Everyone knows that India has a huge population (over a billion people) and that it has many problems, such as poverty, malnutrition and scarce land
resources, that overpopulation causes or exacerbates. If ever a country seemed to be crying out for population control, it is India. And in fact, the
Indian government has long been actively involved in fertility and population-control measures of various kinds.
Most of these are innocuous: fertility education, free contraceptive distribution, sexual-health counselling and so on. But there was once a time when
the government of India used more sinister methods to try to control the country's population. These included
forced sterilisation, bribes to poor families, and other kinds of
skulduggery.
The excesses of that era brought a backlash that toppled a government, but failed to eradicate the practice in India of making poor people (usually
women) undergo sterilisation by fair means or foul. Indeed, forced or covert sterilisation (especially of women) continues in India to this day –
sometimes with the unknowing help of foreign aid donors. As
recently as 2009, an Indian politician got himself into hot water for
seeming to call for an
official revival of the old forced-sterilisation policy.

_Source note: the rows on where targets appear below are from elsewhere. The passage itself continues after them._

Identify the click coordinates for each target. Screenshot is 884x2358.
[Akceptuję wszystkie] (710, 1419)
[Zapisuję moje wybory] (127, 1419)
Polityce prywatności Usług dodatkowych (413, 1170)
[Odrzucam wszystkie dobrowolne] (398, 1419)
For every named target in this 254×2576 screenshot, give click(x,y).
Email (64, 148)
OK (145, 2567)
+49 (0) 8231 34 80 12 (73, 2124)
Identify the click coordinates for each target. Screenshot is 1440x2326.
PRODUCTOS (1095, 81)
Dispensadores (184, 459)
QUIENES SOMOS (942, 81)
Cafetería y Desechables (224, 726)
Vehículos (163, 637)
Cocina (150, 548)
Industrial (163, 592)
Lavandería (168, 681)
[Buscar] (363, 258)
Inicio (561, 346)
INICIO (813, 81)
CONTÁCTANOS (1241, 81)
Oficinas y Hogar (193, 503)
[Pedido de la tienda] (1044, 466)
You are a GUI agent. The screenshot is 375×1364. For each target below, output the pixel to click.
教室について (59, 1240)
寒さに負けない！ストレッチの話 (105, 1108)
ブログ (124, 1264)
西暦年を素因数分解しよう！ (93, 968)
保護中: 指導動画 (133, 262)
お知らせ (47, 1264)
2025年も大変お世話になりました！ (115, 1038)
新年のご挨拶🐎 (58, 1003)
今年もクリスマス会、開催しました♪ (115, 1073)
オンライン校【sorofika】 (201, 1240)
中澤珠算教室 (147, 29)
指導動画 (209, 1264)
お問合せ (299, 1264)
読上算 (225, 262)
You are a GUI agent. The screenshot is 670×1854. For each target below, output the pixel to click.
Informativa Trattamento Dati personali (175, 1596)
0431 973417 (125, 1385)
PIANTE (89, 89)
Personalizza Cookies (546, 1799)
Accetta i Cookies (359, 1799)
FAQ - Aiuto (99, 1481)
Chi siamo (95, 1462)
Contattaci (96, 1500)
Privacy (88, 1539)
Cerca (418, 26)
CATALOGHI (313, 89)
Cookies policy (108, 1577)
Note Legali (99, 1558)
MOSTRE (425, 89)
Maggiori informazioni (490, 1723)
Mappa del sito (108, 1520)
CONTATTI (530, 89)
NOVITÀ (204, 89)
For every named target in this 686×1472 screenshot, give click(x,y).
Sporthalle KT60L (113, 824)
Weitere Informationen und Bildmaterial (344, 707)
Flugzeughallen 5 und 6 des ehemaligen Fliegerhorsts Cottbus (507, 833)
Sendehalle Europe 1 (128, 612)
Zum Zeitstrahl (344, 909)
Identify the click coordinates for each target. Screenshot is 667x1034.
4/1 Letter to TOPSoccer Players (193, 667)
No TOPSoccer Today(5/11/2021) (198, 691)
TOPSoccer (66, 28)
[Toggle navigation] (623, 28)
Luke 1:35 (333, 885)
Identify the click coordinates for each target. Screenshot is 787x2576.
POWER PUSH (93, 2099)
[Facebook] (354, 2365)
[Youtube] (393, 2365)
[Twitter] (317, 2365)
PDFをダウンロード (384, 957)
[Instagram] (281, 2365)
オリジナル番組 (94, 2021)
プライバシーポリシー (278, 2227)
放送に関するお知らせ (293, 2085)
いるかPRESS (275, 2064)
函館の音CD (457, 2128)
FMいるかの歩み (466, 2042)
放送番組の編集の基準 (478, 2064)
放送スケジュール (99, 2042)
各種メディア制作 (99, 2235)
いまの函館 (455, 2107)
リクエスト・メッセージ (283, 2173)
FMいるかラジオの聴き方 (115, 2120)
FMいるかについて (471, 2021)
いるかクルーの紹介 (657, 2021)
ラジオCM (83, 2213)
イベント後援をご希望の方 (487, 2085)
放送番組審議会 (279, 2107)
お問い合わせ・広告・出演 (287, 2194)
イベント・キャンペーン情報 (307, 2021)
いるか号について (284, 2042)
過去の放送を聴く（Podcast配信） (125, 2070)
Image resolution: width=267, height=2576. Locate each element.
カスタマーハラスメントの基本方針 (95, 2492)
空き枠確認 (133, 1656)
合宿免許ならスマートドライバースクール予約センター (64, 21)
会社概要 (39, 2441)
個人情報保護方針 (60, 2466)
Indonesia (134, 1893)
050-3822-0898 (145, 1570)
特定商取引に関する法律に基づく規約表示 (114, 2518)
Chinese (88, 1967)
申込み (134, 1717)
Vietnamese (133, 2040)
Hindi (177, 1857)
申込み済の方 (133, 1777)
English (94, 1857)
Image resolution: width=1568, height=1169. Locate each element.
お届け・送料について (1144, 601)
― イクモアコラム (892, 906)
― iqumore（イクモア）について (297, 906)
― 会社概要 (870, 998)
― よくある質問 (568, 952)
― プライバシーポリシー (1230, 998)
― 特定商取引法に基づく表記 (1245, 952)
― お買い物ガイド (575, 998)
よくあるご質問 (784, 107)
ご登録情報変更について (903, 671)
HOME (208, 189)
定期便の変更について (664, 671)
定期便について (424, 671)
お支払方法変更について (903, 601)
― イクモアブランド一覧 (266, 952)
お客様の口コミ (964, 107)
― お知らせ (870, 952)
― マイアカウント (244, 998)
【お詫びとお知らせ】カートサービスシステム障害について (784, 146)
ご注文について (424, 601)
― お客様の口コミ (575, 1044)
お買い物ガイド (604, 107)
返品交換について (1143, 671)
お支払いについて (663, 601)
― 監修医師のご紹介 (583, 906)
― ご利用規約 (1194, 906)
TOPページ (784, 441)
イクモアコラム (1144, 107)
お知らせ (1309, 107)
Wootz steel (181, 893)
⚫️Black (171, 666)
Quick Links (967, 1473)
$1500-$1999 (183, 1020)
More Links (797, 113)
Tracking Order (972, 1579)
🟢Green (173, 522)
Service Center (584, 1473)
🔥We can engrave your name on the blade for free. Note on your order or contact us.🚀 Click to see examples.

But some people, it now seems, aren’t waiting for official approval. Or perhaps they have it already.
The BBC reports today that there are parts of India where
up to ninety percent of
women have undergone hysterectomies. Usually they are told that they will die of cancer or some other dreadful disease if they don’t have
their wombs removed. Some are tricked; others are simply not told at all; they enter hospital for 'treatment' and leave without their wombs.
The report suggests that the impetus for this is simply doctors trying to make a fast buck (the operation costs about $200). But something more
sinister may well be happening. Even if there is no overt conspiracy, there are certainly many in the Indian government and socio-economic elite who
believe the country has far too many people, and that unless fertility can be reined in, society and the economy will collapse. It is hard not to
believe that some in authority are happy to look the other way and do nothing when evidence of forced sterilisation emerges. Such evidence is
uncovered daily in India, after all, yet the abuses continue unchecked.
Indeed, it is no harder to believe that many of the elite support sterilisation of the poor by any means necessary – and are willing, together with
the patriarchal, misogynistic elements in Indian society that regard women as chattels or cattle, to give their secret support to a programme of
covert or compulsory sterilisation.
How far up does such support, if it exists, go? And is it just silent support for the freelance population-control efforts of various doctors and
petty state officials, or does it go further? Does this evidence point to a genuine covert programme mounted by the Indian government?
I'll leave it to ATS's own conspiracy theorists to speculate whether the conspiracy spreads beyond India itself – whether it is, in fact, part of
some fabulous, top-secret global agenda.